The FDA Process Analytical Technology (PAT) requires a more efficient and reliable microbiological air monitoring system. The ability to check and to identify possible microbial contamination during the production and process enables companies to take more quick appropriate and immediate measures to avoid economic losses. The new generation of microbiological air samplers and new monitoring procedures improve the efficiency of the measurement of the microbial air quality in clean rooms and controlled areas.
The International Standards
The ISO 14698-1 “Cleanrooms and associated controlled environments – Bio-contamination control” and ISO 14698-2 “Evaluation and interpretation of bio-contamination data” are the latest international standards specific for Clean Room and controlled area.
They both provide the techniques:
(a) for the detection and monitoring of airborne bio-contamination
(b) for the evaluation and qualification of the efficiency of microbiological air samplers
The risk assessment
The HACCP (Hazard Analysis Critical Control Point), FTA (Fault Tree Analysis), FMEA (Failure Mode and Effect Analysis) are used to evaluate the areas at risk, to identify appropriate mechanisms of control, and to establish initial control levels.
The environmental monitoring program
The ISO 14698-1 gives several recommendations:
(a) type and size of viable particles to be collected
(b) sensitivity of the viable particles in function of the sampling procedure
(c) expected concentration of viable particles
(d) capability to detect low or high levels of micro-organisms
(e) type of nutrient media
(f) duration of sampling
(g) positioning of samplers
(h) possible disturbance of the unidirectional air flow of the tested environment by the samplers
(i) the outlet air from the sampler should not contaminate the environment or be re-aspirated by the sampler itself.
The impaction air sampler
Adopting the “impact sampler”, where the air impacts on the agar surface of a plate, the volume of air should be selected appropriately to obtain a clear colony separation and to facilitate the result reading and interpretation. The air flow should not determine the dehydration of the media and the possible stressing of the micro-organisms. The stress of micro-organisms should be considered with attention because it can determine the slow growth or even the death, with consequent false results ad interpretation of the contamination of the involved area.

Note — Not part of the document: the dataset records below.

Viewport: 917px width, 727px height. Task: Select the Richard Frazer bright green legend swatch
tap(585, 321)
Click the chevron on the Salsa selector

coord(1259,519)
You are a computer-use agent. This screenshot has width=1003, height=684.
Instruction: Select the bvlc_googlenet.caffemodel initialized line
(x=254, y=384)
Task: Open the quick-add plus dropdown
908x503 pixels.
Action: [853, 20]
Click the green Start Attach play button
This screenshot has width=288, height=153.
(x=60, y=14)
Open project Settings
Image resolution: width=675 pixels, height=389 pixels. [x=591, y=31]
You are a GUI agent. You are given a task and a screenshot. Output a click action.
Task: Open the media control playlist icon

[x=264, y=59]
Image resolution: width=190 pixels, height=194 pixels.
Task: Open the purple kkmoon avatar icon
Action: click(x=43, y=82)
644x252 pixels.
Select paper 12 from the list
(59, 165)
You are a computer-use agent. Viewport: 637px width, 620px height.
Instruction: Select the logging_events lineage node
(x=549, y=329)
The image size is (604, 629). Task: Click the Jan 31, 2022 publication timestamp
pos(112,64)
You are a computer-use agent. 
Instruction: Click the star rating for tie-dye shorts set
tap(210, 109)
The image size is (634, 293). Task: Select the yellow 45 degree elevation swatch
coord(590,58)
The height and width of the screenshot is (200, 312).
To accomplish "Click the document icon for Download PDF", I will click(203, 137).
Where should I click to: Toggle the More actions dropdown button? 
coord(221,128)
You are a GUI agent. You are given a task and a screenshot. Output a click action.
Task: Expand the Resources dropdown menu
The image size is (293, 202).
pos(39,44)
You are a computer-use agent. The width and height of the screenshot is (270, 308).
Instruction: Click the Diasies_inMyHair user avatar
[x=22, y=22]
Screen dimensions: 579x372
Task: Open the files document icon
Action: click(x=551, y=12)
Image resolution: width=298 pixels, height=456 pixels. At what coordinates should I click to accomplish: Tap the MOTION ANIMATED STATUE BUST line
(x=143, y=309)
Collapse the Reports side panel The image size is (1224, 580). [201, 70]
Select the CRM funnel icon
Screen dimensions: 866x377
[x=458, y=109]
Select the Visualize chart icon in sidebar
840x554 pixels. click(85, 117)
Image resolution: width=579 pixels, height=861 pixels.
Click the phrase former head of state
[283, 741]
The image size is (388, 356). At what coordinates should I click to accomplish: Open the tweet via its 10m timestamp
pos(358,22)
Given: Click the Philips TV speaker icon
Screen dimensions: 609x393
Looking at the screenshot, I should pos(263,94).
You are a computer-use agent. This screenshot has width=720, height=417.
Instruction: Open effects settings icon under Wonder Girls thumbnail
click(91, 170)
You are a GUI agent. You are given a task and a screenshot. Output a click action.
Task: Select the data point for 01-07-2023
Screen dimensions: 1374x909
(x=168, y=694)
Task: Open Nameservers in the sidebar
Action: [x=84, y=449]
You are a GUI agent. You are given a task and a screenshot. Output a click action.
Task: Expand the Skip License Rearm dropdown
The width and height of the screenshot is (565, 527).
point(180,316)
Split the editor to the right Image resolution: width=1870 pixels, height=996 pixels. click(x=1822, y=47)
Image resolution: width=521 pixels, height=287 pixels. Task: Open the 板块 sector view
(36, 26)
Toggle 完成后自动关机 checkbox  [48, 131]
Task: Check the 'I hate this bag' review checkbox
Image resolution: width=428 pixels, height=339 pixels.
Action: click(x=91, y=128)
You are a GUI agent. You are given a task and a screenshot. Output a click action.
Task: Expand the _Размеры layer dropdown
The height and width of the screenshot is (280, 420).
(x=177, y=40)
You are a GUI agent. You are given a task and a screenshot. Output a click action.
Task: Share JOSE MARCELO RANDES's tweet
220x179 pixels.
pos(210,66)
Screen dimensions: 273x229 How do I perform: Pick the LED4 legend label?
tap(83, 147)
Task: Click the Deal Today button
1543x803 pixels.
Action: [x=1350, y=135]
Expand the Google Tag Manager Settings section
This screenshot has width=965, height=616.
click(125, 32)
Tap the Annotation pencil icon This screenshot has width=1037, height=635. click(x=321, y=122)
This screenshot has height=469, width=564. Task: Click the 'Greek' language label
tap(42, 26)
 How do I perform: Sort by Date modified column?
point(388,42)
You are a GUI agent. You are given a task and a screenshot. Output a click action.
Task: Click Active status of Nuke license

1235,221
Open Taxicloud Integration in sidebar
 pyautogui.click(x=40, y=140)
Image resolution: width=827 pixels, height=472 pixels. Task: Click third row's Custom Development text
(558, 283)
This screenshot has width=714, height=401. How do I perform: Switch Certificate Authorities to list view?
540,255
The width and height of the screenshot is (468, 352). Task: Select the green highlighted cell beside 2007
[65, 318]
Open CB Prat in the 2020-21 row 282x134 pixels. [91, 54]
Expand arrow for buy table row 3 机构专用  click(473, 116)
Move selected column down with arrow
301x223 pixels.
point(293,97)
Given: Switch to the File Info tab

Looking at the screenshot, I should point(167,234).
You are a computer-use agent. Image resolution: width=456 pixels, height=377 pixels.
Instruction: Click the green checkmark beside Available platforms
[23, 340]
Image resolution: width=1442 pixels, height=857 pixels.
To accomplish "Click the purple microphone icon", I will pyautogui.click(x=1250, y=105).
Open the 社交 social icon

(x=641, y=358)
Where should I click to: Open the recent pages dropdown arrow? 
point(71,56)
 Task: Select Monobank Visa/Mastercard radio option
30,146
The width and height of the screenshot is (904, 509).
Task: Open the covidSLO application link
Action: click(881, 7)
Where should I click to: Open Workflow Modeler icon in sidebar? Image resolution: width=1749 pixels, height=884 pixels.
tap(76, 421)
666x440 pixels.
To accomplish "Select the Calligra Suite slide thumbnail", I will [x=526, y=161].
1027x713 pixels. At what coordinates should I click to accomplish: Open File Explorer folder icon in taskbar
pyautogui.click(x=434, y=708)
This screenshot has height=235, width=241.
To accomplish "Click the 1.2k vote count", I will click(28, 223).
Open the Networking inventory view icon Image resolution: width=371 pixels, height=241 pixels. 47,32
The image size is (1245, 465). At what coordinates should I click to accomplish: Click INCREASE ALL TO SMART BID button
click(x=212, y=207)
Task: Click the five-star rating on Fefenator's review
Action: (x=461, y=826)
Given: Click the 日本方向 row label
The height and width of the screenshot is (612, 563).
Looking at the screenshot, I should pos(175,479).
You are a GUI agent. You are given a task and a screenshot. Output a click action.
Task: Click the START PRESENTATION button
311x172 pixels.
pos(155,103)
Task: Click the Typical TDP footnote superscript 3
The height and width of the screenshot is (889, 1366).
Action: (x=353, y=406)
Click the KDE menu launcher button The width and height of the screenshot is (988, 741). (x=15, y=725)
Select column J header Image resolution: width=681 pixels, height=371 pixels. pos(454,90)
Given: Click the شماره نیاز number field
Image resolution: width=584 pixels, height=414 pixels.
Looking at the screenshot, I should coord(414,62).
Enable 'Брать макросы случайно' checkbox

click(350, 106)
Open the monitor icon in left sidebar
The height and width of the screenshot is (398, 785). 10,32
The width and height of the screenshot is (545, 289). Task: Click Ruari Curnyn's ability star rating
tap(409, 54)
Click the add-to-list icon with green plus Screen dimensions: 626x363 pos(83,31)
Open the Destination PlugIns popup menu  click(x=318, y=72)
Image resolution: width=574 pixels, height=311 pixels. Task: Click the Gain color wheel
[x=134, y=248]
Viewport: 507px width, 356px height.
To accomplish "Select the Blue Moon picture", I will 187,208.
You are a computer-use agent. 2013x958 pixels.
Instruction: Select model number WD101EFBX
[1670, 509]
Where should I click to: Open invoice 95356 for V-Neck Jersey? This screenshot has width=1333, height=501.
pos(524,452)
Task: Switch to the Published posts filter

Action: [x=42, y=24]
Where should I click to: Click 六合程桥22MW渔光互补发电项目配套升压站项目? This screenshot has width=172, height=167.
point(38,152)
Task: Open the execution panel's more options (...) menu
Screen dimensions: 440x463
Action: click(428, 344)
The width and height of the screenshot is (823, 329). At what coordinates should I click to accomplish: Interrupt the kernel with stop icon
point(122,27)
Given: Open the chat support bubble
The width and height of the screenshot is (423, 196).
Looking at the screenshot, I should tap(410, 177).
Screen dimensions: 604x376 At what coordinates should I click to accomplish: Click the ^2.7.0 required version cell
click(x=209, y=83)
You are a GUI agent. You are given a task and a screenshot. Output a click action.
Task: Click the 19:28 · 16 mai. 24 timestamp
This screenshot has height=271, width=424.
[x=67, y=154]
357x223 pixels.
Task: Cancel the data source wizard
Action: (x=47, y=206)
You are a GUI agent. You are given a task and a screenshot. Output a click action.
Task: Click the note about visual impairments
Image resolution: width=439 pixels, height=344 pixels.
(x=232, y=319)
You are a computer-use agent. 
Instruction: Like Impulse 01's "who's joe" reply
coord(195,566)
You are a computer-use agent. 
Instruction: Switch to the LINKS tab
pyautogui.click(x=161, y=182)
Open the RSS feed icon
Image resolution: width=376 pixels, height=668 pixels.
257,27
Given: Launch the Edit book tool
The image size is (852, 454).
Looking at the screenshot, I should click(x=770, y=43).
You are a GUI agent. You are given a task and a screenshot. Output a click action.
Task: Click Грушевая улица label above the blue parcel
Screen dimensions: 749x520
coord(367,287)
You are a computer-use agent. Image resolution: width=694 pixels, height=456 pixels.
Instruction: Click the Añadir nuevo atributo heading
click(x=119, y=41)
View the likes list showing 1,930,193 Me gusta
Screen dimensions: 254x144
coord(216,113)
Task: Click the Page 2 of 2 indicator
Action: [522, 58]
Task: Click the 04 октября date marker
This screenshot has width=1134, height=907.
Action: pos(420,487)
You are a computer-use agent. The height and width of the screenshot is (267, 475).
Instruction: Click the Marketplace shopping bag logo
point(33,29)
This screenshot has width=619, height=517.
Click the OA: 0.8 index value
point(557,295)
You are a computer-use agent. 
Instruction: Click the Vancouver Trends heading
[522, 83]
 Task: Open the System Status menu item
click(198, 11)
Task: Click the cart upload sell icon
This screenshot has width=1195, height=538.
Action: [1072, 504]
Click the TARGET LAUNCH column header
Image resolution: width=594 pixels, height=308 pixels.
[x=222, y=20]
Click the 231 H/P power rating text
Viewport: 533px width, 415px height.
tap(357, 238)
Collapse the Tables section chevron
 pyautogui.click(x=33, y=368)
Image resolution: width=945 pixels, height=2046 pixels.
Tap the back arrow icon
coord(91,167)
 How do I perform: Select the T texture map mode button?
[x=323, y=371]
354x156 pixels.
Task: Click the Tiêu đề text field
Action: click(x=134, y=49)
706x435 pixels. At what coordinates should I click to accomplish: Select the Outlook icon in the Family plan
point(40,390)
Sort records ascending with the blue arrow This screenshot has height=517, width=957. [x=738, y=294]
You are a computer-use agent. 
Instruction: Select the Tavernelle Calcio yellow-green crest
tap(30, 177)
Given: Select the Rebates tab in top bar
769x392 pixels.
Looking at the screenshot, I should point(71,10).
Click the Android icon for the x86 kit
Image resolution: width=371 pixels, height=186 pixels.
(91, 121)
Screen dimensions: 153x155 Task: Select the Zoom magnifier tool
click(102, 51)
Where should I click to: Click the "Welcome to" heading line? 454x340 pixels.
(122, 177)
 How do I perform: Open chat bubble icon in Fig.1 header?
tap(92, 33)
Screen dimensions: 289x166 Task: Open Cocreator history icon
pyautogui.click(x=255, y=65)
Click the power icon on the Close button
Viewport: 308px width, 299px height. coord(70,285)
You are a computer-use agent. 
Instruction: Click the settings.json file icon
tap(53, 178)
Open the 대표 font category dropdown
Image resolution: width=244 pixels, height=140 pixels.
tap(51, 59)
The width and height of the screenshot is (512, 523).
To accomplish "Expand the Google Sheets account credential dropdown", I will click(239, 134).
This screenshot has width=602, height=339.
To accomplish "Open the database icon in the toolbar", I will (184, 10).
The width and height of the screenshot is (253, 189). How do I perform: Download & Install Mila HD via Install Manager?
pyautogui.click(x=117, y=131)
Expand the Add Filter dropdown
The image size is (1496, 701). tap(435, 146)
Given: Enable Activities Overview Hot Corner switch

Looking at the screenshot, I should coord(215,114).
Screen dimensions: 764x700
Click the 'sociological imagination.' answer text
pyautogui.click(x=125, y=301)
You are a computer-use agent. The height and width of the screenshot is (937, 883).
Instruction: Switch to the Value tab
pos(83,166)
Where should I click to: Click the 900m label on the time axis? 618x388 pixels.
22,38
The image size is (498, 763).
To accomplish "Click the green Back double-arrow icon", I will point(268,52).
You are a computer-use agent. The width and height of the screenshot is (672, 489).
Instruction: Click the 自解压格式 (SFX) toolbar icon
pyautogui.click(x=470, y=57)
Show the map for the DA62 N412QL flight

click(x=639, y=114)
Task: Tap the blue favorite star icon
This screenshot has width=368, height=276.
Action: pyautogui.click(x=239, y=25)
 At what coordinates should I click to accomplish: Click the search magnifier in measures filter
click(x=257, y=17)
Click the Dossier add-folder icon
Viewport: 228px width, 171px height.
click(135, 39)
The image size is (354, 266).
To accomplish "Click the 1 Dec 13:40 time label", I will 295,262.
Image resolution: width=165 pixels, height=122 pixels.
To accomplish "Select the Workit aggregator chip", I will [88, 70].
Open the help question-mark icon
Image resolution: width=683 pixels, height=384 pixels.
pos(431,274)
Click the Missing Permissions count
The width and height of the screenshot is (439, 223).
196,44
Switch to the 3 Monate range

The calculation should be reported to 1000 litres of air.
A new generation of impaction air sampler and accessories
The air sampler
The news about the portable, battery operated impaction air sampler is the fact that the stainless steel aspiration chamber is totally separated from the body of the unit.
The two or three parts are connected by a cable up to 25 metres long.
It is therefore possible to reach several goals:
(a) to collect the sample inside an isolator, Clean Room or controlled environment with separated external commands to reduce contamination risk and save important space
(b) to guarantee the sterilization of the aspirating chamber of the instrument with the more updated physical or chemical agents like VHP
(c) to connect several air samplers that can be positioned in more critical points of the same area or in different separated environments.
(d) to produce more continuous monitoring to have under control the critical actions of pharmaceutical and biotechnology production like improper aseptic techniques and / or inadequate cleaning agents
(e) to facilitate the sample data collection and recording from a single unit
(f) to connect the unit to a device for the evaluation of the quality of the compressed air
(g) The aspirating head of the air sampler may be a source of contamination and its sterility in Clean Room and Isolator must be certified. The “-Head” (International pbi) aspirating head is a disposable head with certified sterility document.
(h) The transfer of the plate (Contact Plate or Petri dish) inside the aspiration chamber of the air sampler may be source of contamination by production staff people. The complete chamber may be pre assembled by a trained microbiologist in aseptic conditions;
(i) The sterility of compressed air and gases used in Clean Room should be monitored by a specific device mounted on the air sampler.
The ISO 14698 standard provides techniques to help the Clean Room and Isolator operator for the detection of airborne bio contamination.
ISO 14698-1:2003 “Clean Room and associated controlled environments – Bio contamination control”.
ISO 14698-2:2003 “Evaluation and interpretation of bio contamination data”.